Es fácil entenderlo. El piloto de Mercedes prácticamente ha sido invencible cuando compite aquí, con cinco victorias en el Gran Premio de Estados Unidos desde 2012, destacándose la que le permitió asegurarse el campeonato en 2015.
Austin se perfila como el escenario ideal para otro logro.
Con otro campeonato al alcance el domingo, el británico quedará segundo en los libros de historia de la Fórmula Uno, a un paso de alcanzar la cima.
Hamilton acaricia el sexto título de su carrera, con lo que dejará atrás al argentino Juan Manuel Fangio, el “Padrino” de los pilotos de la F1, y se pondría a uno de los siete ganados por el alemán Michael Schumacher, el campeón más grande del deporte.
No deberá ser una tarea muy complicada. Quedar octavo el domingo le alcanzará.
“Ha sido un sitio favorable para mí, así que estoy muy entusiasmados de presentarme y ver si podemos cumplir con el trabajo”, dijo Hamilton. “Confiamos hacer una buena carrera”.
Está casi que minimizando sus opciones.

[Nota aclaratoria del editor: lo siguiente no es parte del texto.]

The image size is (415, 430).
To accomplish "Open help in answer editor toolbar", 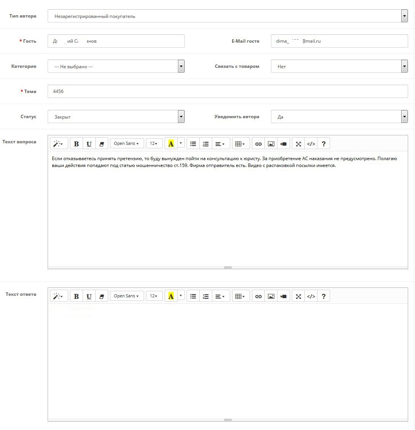I will pos(324,296).
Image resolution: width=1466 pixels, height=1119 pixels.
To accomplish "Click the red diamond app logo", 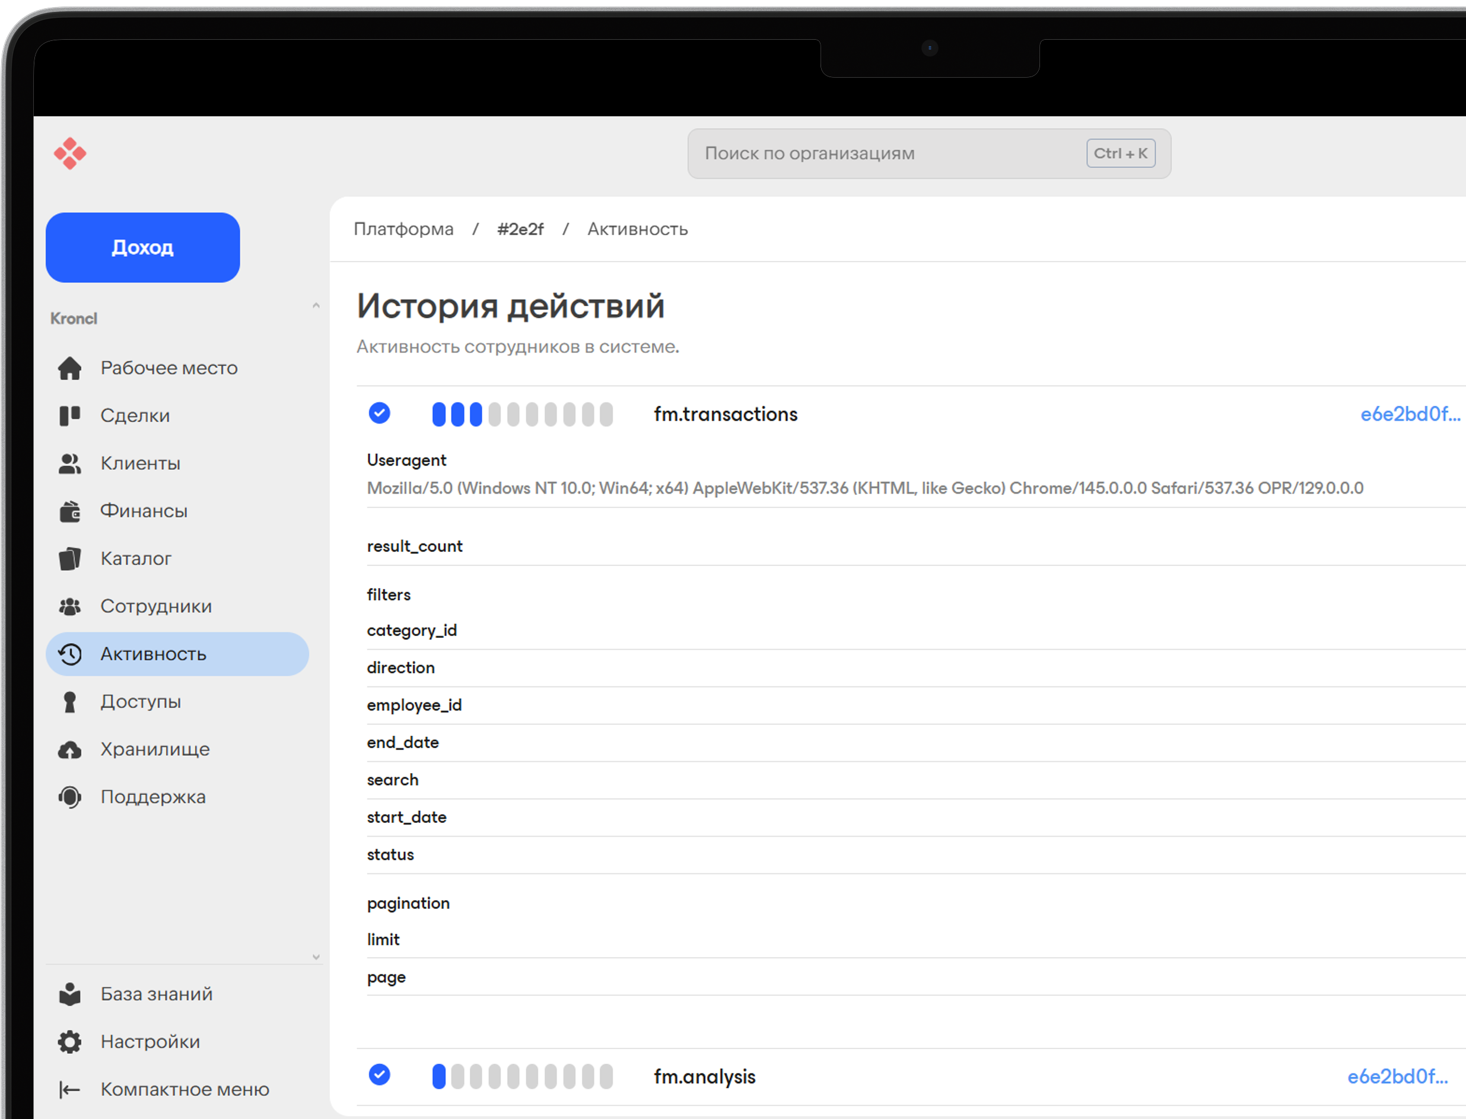I will pyautogui.click(x=70, y=154).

No hay mucho motivo para hacerlo en este momento.
Hamilton estuvo cerca de sentenciar el campeonato la semana pasada con su inesperada victoria en la Ciudad de México, pero el tercer puesto de su compañero Valtteri Bottas prolongó por una semana más la pelea por el título. Bottas es el único piloto con posibilidades matemáticas, pero remotas.

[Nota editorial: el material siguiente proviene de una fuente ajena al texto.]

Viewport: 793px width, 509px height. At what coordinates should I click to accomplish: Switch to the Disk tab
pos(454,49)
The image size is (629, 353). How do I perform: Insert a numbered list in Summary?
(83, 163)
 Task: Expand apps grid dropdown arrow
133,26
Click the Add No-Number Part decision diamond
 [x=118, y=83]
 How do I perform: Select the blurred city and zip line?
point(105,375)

“Me da igual”, dijo Hamilton tras quedarse corto la semana pasada. “Me encanta competir”.
Hamilton no ganó en Texas el año pasado, quedando tercero. Kimi Raikkonen cruzó primero la meta con su Ferrari.

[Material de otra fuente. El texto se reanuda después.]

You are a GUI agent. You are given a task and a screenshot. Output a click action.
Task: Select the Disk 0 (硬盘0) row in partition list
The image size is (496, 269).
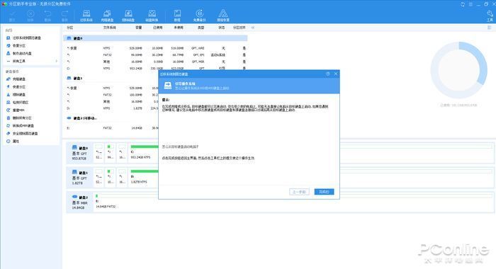pyautogui.click(x=155, y=38)
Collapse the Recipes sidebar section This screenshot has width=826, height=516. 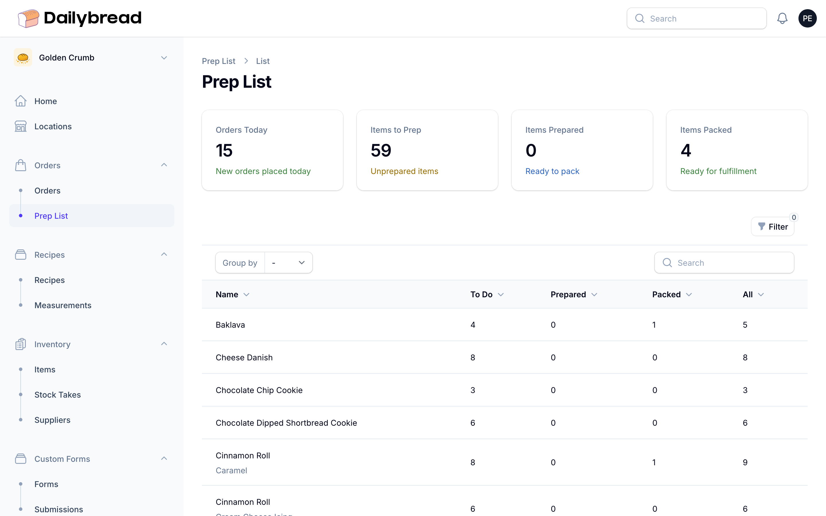pos(164,255)
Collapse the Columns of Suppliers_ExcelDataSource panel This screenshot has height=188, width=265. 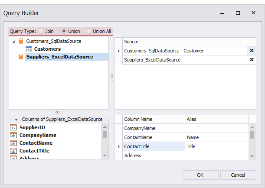(16, 119)
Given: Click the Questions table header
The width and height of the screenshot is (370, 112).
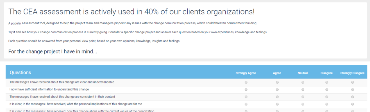Looking at the screenshot, I should click(x=21, y=73).
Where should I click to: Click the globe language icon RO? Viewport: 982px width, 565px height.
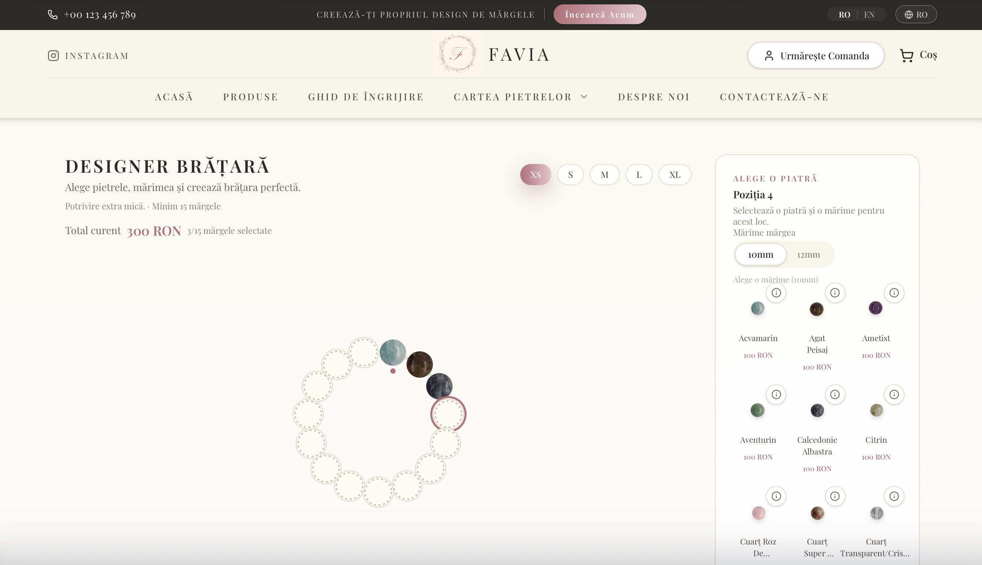pyautogui.click(x=916, y=14)
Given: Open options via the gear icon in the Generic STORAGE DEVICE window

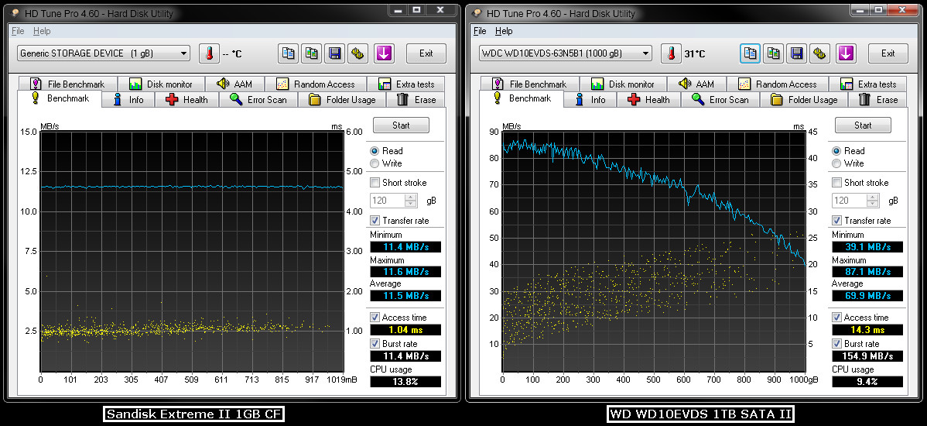Looking at the screenshot, I should (x=357, y=53).
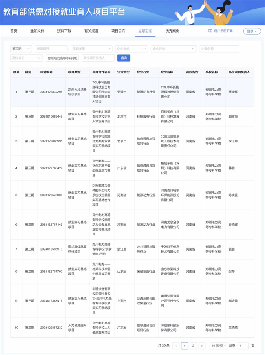Change the 10条/页 page size
The width and height of the screenshot is (265, 355).
pos(219,346)
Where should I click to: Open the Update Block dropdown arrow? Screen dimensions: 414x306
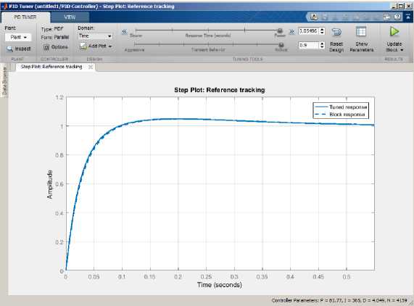(402, 50)
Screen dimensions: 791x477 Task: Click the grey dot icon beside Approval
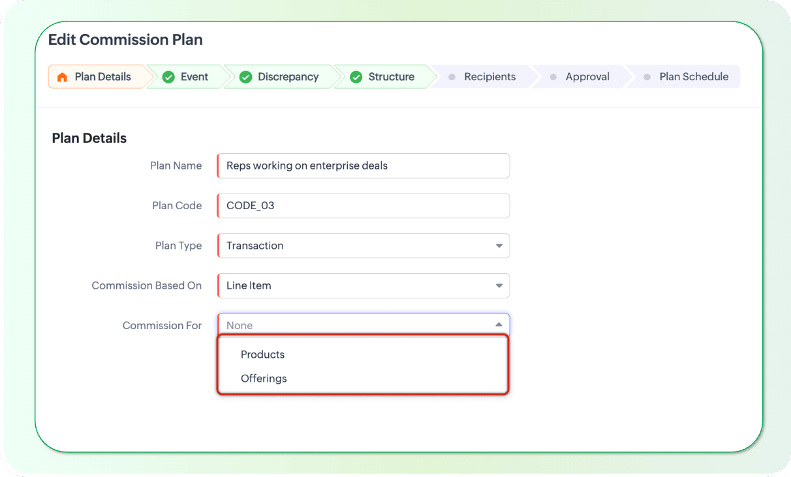(x=553, y=77)
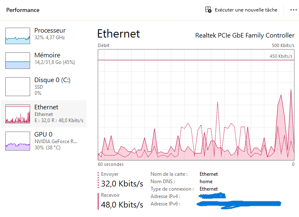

Pero estuvo espectacular en México la semana pasada, al llevarse su décima victoria de la temporada en un circuito que favorece más a sus rivales Red Bull y Ferrari.
Hamilton es esencialmente la carta de presentación para la F1 en Estados Unidos, donde trata de generar atención. Aún joven y elegante a sus 34 años, activista ambiental en sus redes sociales, Hamilton es vital para la promoción del serial en Estados Unidos, lo cual no ha sido tan expedito como los directivos de la F1 confiaban cuando regresaron a territorio estadounidense, desembarcando en 2012.